Foals should be given an initial inoculation at 4 to 6 months (vaccinated mare) or 3 to 4 months (unvaccinated mare), then a second inoculation 4 to 6 weeks later and a booster at 10 to 12 months of age. AAEP guidelines for 2012 recommend that foals of vaccinated dams in high-risk areas should be given a primary series of four doses beginning at 2 to 3 months of age. Two additional inoculations are then given at approximately 4-week intervals and a booster at 10 to 12 months of age, before the onset of mosquito season. It will be important to validate this method of vaccination because of concerns that early frequent vaccinations may suppress immune responses to EEE.49 Until this issue has been resolved, the author will continue to recommend that the initial inoculation be given to foals in high-risk areas no earlier than 4 months of age (as for foals in moderate-risk areas).


Routine surveillance of the virus pool by serum antibody testing of sentinel chickens and virus detection in trapped mosquitoes by health authorities often provides early warning of an impending outbreak and allows time for vaccination of susceptible horses. General mosquito control (removal of standing water, spraying by local authorities) will reduce risk of EEE and VEE in horses.27 Because of the role of horses in amplification and transmission of VEE virus, quarantine of infected and exposed horses with area-wide and international restrictions on horse movement is an integral part of the management of VEE epizootics.50



Miscellaneous and Foreign Emerging Viruses Causing Neurologic Signs


Robert J. MacKay


Since the encroachment of West Nile virus (WNV) in 1999 into North America, the potential for emerging foreign disease with widespread impact has been realized. Given the opportunity, many other viral infections could become established in new countries as a result of the globalization of the horse industries and effects of global warming.




Getah/Ross River Viruses

The Semliki Forest complex of the Togaviridae are widespread throughout their geographic range, either in the Orient (Getah) or South Pacific (Ross River).1,2 Although closely related, there is little geographic overlap among these viruses. As with the North American alphaviruses, these viruses are transmitted by mosquitoes (Aedes, Anopheles, and Culex spp.).36 The reservoir for Getah virus (GV) is not known, although swine appear important in its transmission to mosquitoes.6,7 Other feral species are not firmly established. For Ross River virus (RRV), marsupials are important reservoirs.8 With GV, horses might develop sufficiently high viremia to transmit virus, but this is unlikely with RRV. Many animals have been found to be seropositive to GV, including ruminants, and seroprevalence in horses varies from less than 10% to more than 90%.6,911 RRV is endemic in horses and widespread, with seroprevalence ranging from 50% to 80% in Australian horses.1,1214 With the recent increase in Kunjin/West Nile encephalitis in Australia, RRV has become an important differential diagnosis for horses with neurologic disease and is usually included in serologic and PCR testing of diagnostic samples.
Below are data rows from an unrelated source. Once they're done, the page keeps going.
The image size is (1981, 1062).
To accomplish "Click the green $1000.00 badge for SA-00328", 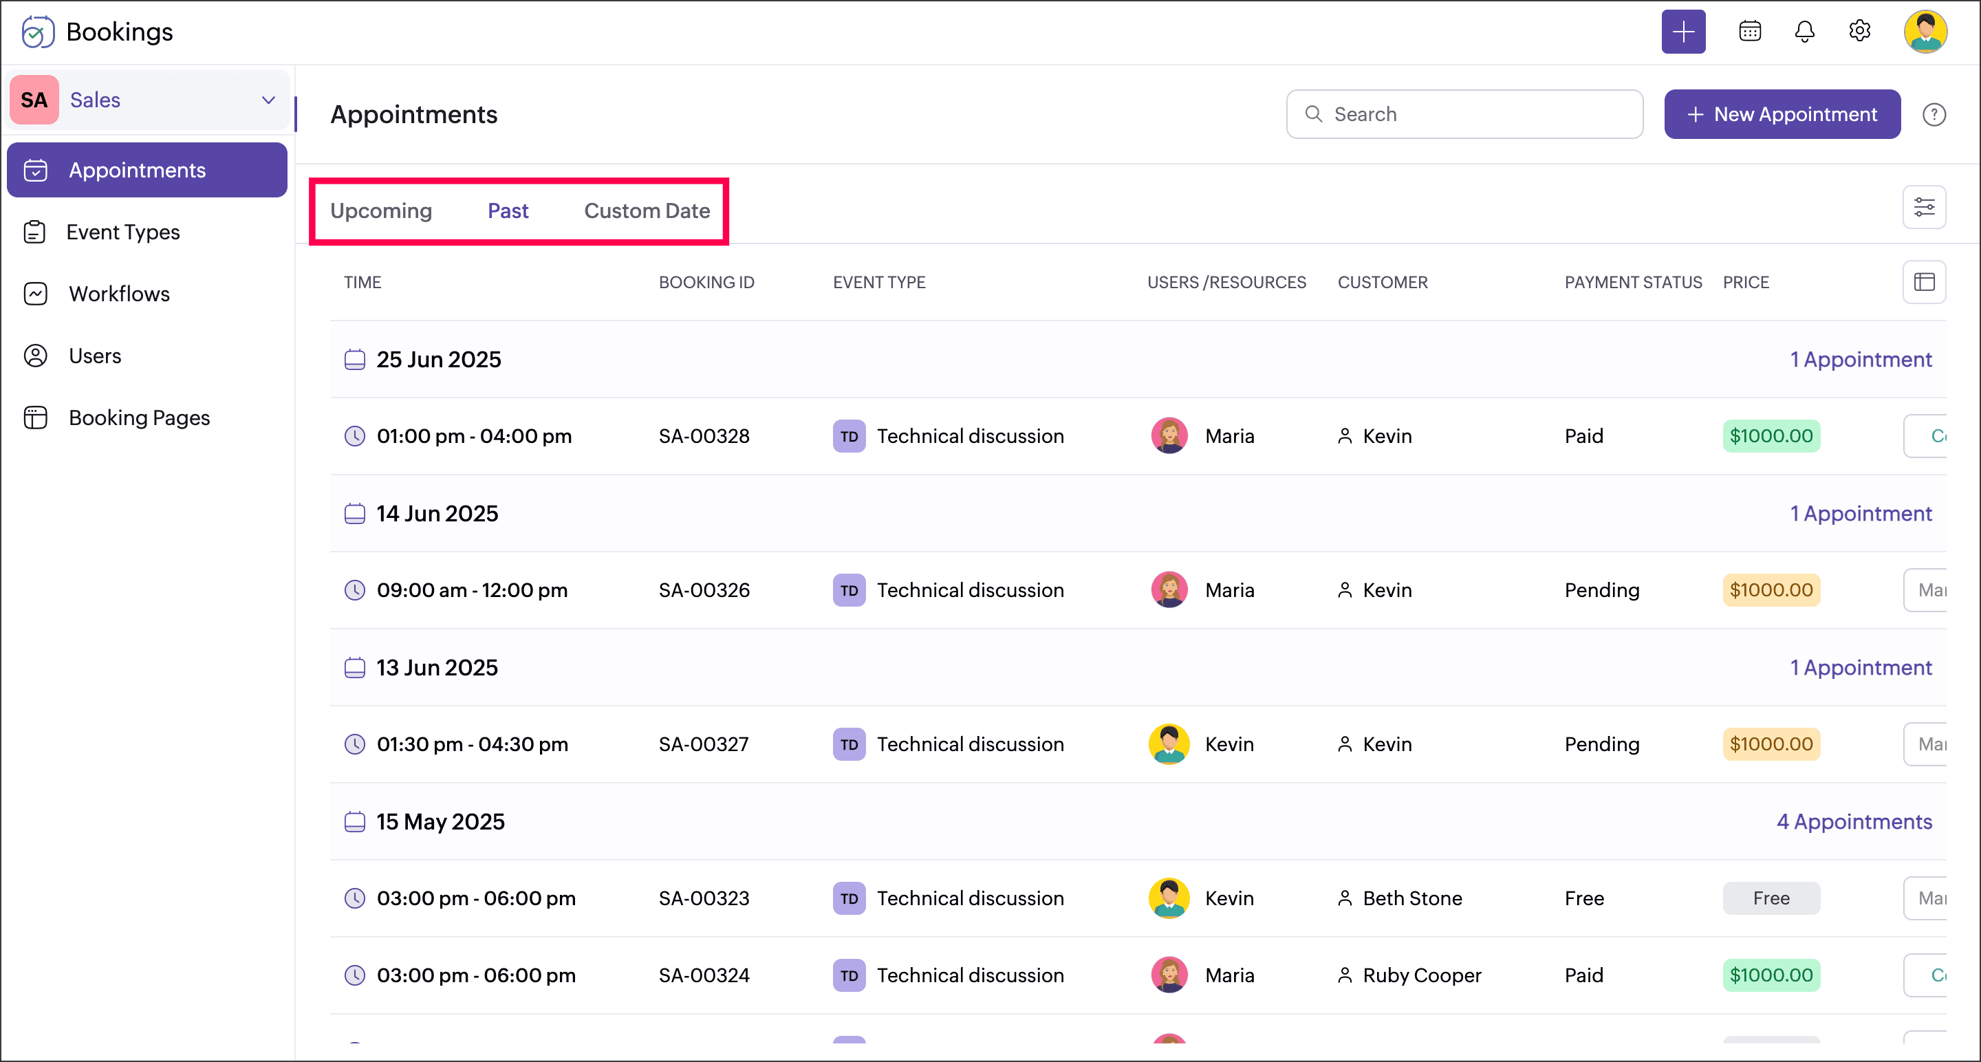I will 1770,436.
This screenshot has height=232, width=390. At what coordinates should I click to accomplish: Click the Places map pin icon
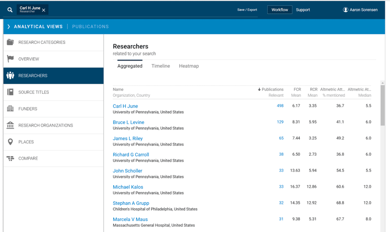tap(10, 142)
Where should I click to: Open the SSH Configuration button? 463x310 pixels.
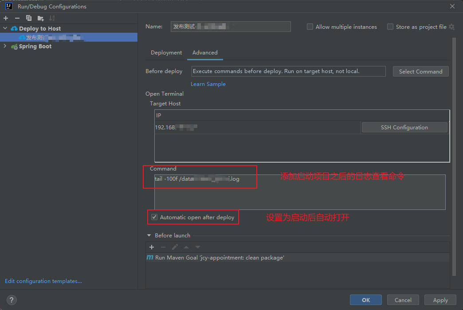tap(404, 128)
Getah virus is likely more pathogenic in horses than RRV.9,11,15 Clinical signs include pyrexia, edema of the limbs, and stiff gait. Horses may also develop urticaria and submandibular lymphadenopathy. The course of GV disease is 7 to 10 days. With RRV, horses also develop fever, lameness, swollen joints, inappetence, generalized stiffness, and even colic.1,12,14 High rates of mortality are not a feature of either virus.
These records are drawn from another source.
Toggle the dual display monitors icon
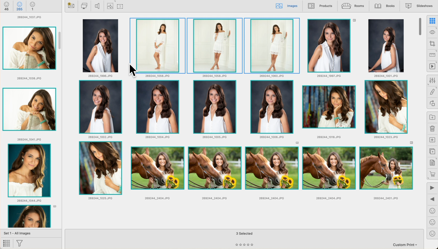Screen dimensions: 438x249 click(x=84, y=6)
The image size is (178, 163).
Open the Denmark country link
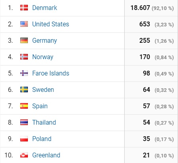45,8
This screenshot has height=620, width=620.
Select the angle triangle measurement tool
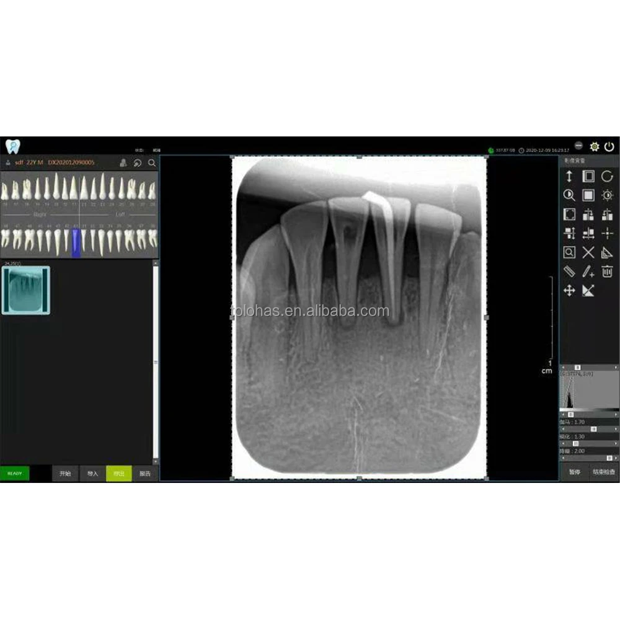pos(607,252)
Serologic detection of IgM is the mainstay of diagnosis of these viruses, although a vaccine against GV complicates diagnosis.16,17 RRV can be detected by PCR and isolated from the blood of horses during the disease course.18 Pathologic changes associated with these viruses are seldom described because of the low mortality of associated diseases. Horses primarily develop perivascular inflammation in the brain.
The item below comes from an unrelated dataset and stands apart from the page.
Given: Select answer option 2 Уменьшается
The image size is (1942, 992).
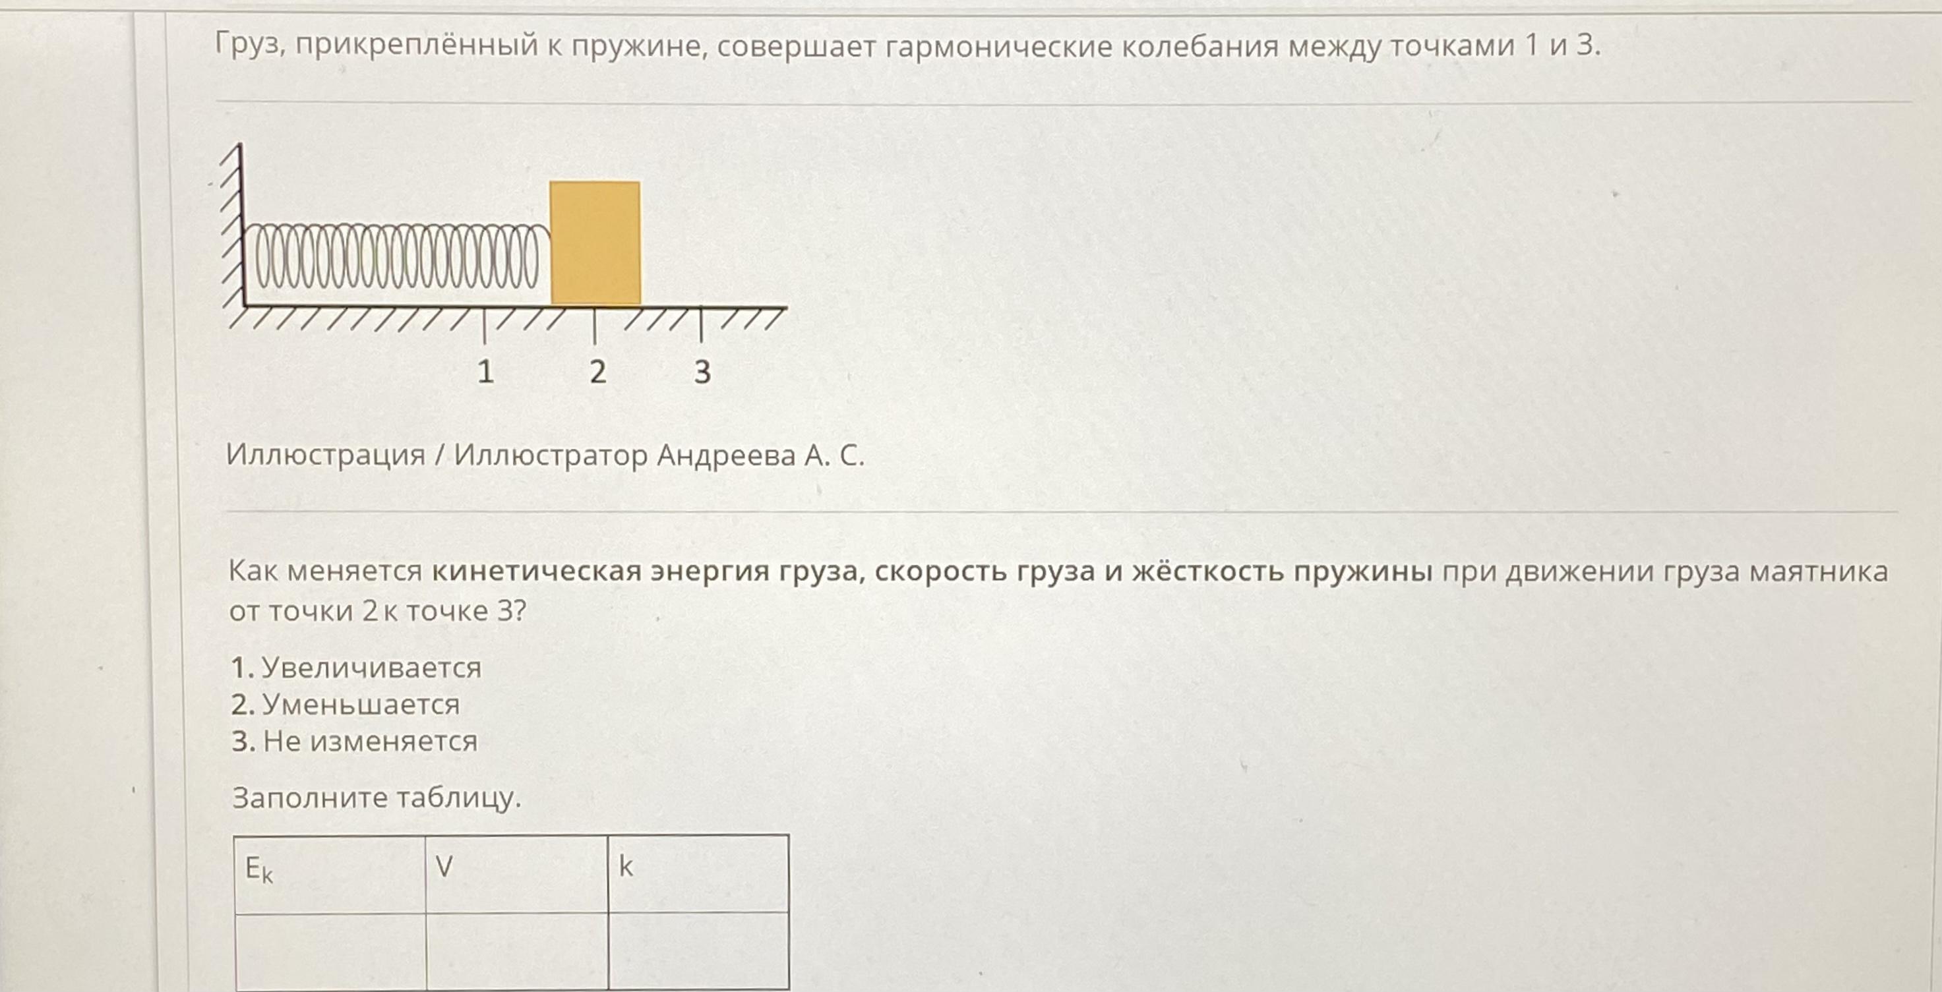Looking at the screenshot, I should point(329,712).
Treatment is supportive; no antiviral is specific for alphaviruses. A vaccine for GV is available in Japan. An inactivated vaccine against RRV for humans is being tested in Australia, but no equine vaccine is available.19



Borna Disease

Classical Borna disease (cBD) is a viral encephalitis principally of horses and sheep that was first recognized in southwestern Germany in the 18th century but is associated with the village of Borna in the Kingdom of Saxony, where the disease emerged in the late 19th century. It is estimated that approximately 16,000 horses died annually in Saxony from 1896 to 1940.20 These numbers declined rapidly in the 1960s in parallel with declining horse numbers, and only 1216 horses died of cBD in Saxony from 1958 to 1991.20 Outbreaks of cBD have been restricted to central Europe in the upper Rhine valley around Switzerland, Austria, and Liechtenstein. Borna disease virus (BDV)-associated encephalitis has also been reported in cattle, an alpaca, deer, zoo herbivores, cats, rabbits, and dogs.21 During recent decades, evidence of BDV infection including antibodies, antigen, RNA, or the virus itself has been reported in many countries and in numerous mammalian species including humans. There is serologic evidence of BDV infection in horses in the United States.22,23 Some of these reports are questionable because of problems with contamination of samples by laboratory BDV strains and poorly validated immunoassays; however, there are enough well documented infections to confirm widespread distribution of BDV or BDV-like virus.21 The possibility of involvement of BDV in several human neuropsychiatric diseases has raised interest in BDV but remains controversial.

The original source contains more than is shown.